_Work item_: An exact copy of the records below is needed, with every picture left out.

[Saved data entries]

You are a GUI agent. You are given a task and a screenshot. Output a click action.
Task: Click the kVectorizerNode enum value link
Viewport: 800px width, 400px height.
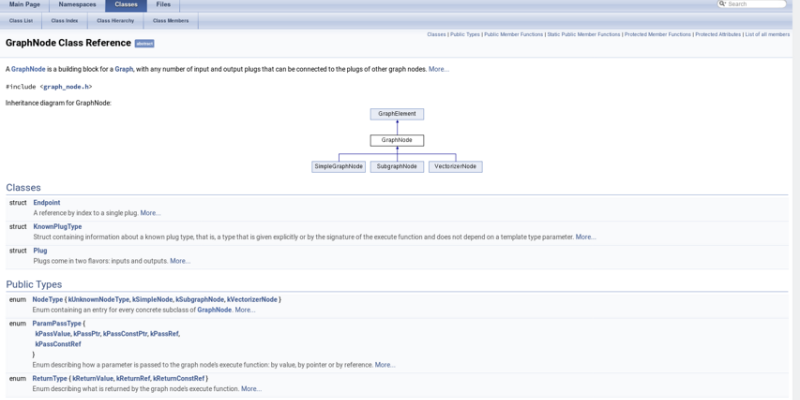pyautogui.click(x=253, y=299)
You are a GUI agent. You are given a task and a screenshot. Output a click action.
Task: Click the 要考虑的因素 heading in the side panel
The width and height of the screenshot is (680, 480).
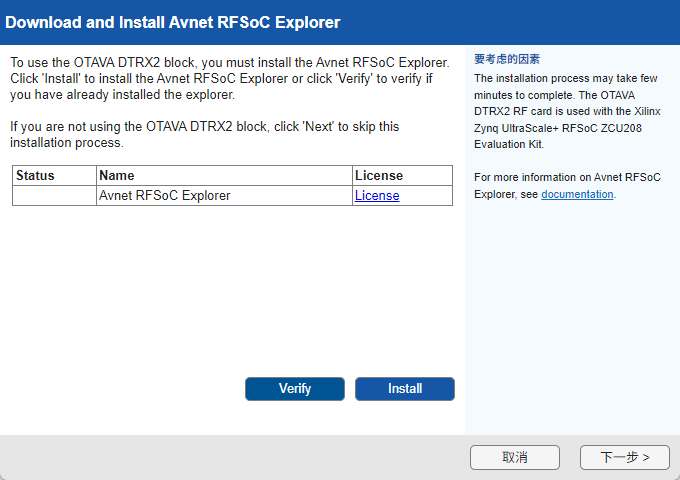[507, 59]
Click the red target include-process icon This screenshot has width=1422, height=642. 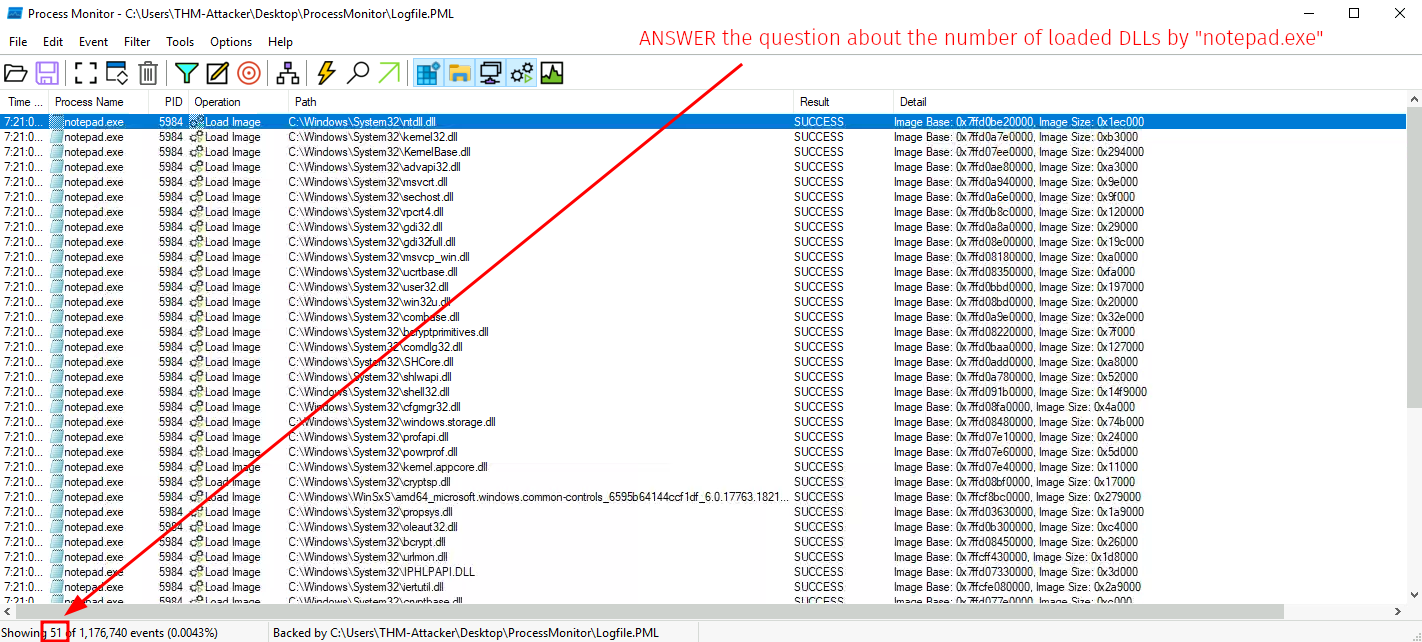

_Output_:
You are a GUI agent. You are given a task and a screenshot. Output a click action.
Task: Click the kVectorizerNode enum value link
Viewport: 800px width, 400px height.
pyautogui.click(x=253, y=299)
You are a GUI agent. You are given a task and a screenshot. Output a click action.
Task: Click the 要考虑的因素 heading in the side panel
The width and height of the screenshot is (680, 480).
[507, 59]
Click the red target include-process icon This screenshot has width=1422, height=642. 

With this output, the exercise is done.